▸ LISTED ENTRIES:
◆ ◆ ◆ ◆ ◆
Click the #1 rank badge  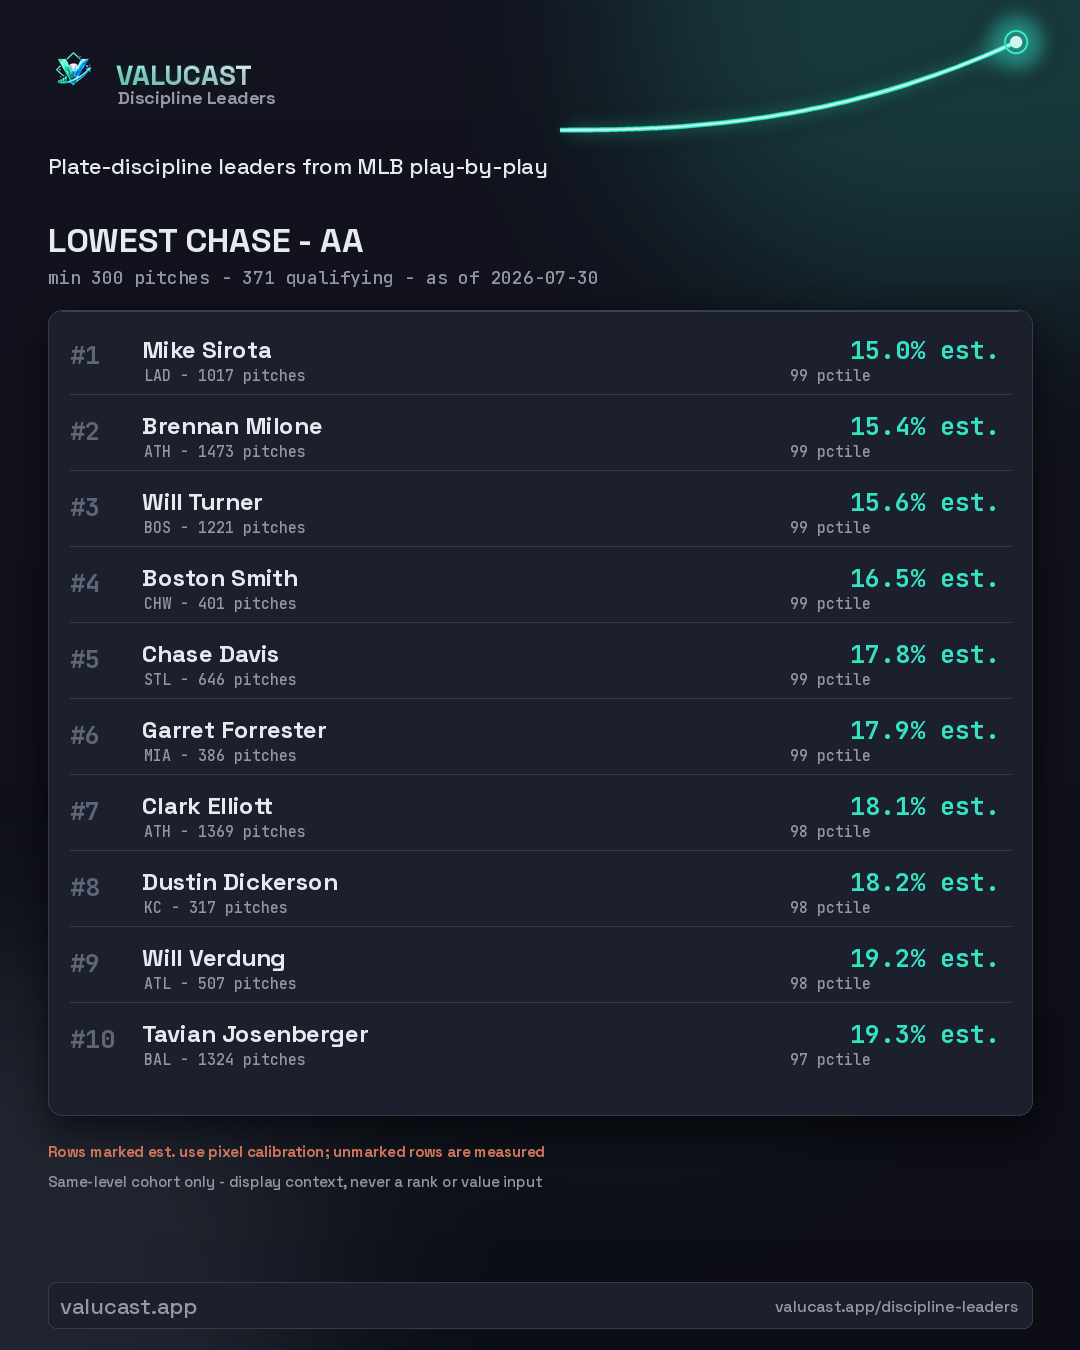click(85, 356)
◆ ◆ ◆ ◆ ◆
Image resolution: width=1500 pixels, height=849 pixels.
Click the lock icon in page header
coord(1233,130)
◆ ◆ ◆ ◆ ◆
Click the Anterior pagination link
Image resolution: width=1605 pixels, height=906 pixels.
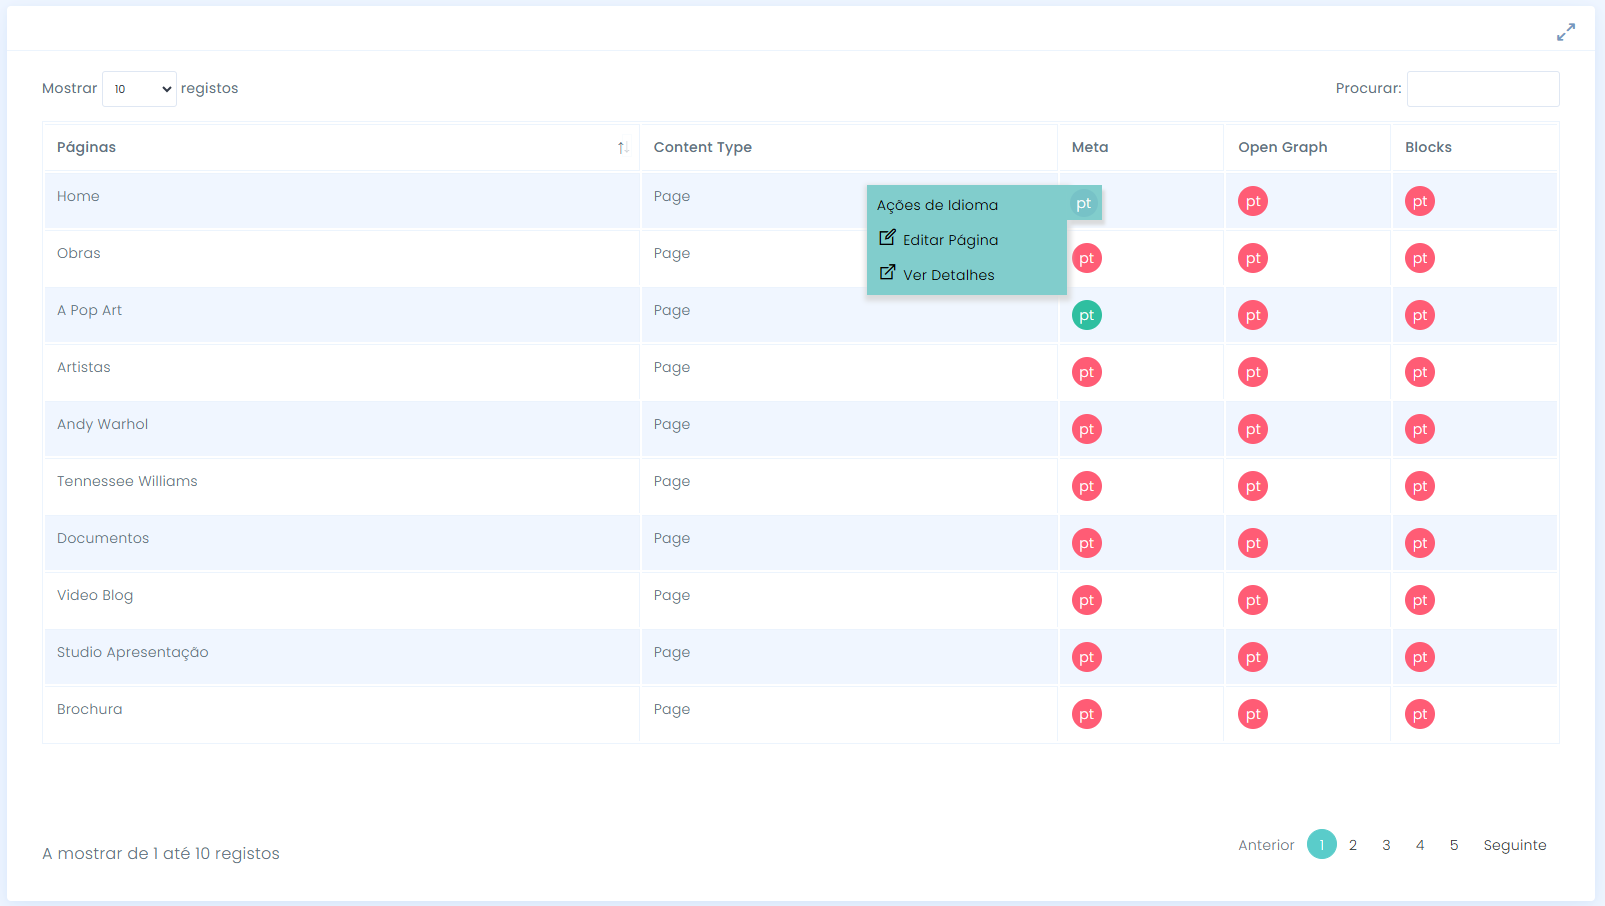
◆ ◆ ◆ ◆ ◆
Output the lines above exactly, but only those between the line holding "Click the Anterior pagination link" and the line holding "Image resolution: width=1605", inclusive.

▸ RESPONSE TO THIS TASK:
Click the Anterior pagination link
Image resolution: width=1605 pixels, height=906 pixels.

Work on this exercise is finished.